Yeah you may need an absorption panel if your room is completely open, ie. No rug or furniture, ie just lonely single chair. But if your system can't cut it in any room then it's a system problem and you should be able to discern a good system regardless of the room.  Unless you put it on the roof of your apartment building but the Beatles seemed to have survived that effort

I think people go nuts with all this absorption acoustical room treatment stuff and it looks kind of awful.  Once in a while you see a really cool looking diffuser panel and I would definitely want one. But to have a system that works really well without any of the acoustical panel distractions is a wonderful thing.

emergingsoul

Yeah I've got an area rug that I plan to put there and see if it has any effect. Aesthetically I don't need it but if it improves the SQ I'll move it in and out as the room function changes.
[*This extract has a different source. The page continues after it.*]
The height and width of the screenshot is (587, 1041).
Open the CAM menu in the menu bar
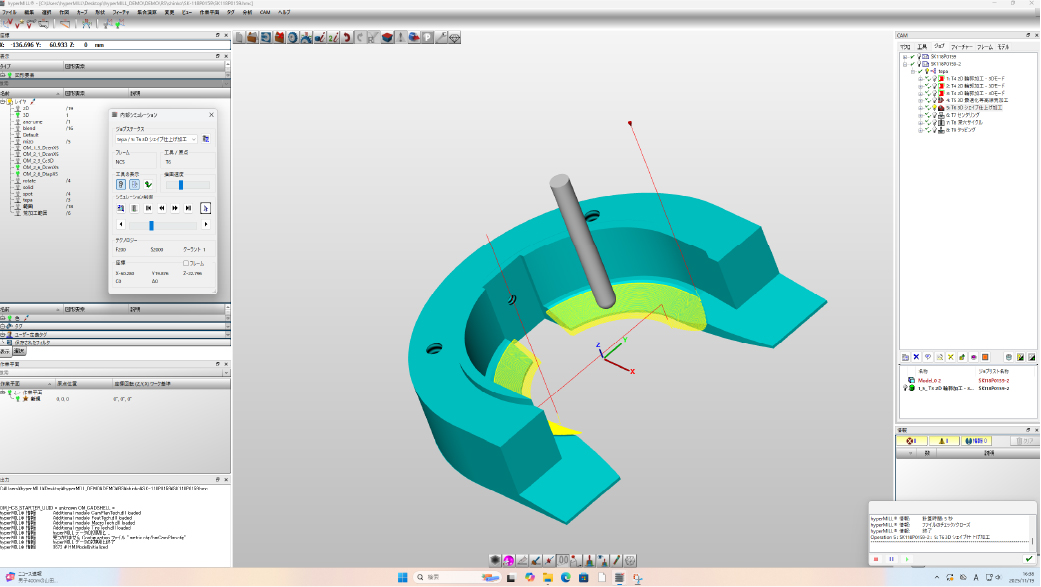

Sorry, but that is an incredibly ignorant view of how sound works.

A room isn't some benign bystander. Just because it doesn't have bare walls and no furniture it doesn't mean it has no impact. The dimensions of the room itself can ruin even the best music equipment by creating nulls and standing waves.

 

Is the OP trolling us? Or does he earnestly know that little about sound and acoustics. Either way, I'm dumber for having read that post.

 

 The problem is that homes are built with the worst possible acoustics. Walls and ceiling/floor all parallel to each other causing standing waves and their harmonics - all bad. That is the cause, breaking up those resonances is the only solution.

As this is allegedly a settled topic I will wade in only briefly:

- audio truism #1: the room is half your system.

- when my wife and I renovated our 1865 4.5 story brick townhouse based on a Calvert Vaux #5 design from his Villas and Cottages, I turned the 390 sq ft .5 story gable-ceilinged (no right angles) attic into my dedicated listening room. I did not cover the 5”-13” of rock wool insulation in the walls and ceilings with sheet rock. I instead covered it with fire resistant burlap. So: no acoustic panels: the entire ceiling and wall is an acoustic panel. Moroccan rugs cover the floor. The room is semi-anechoic: people immediately hear the difference in the sound quality of the room as they climb the stairs and enter the room.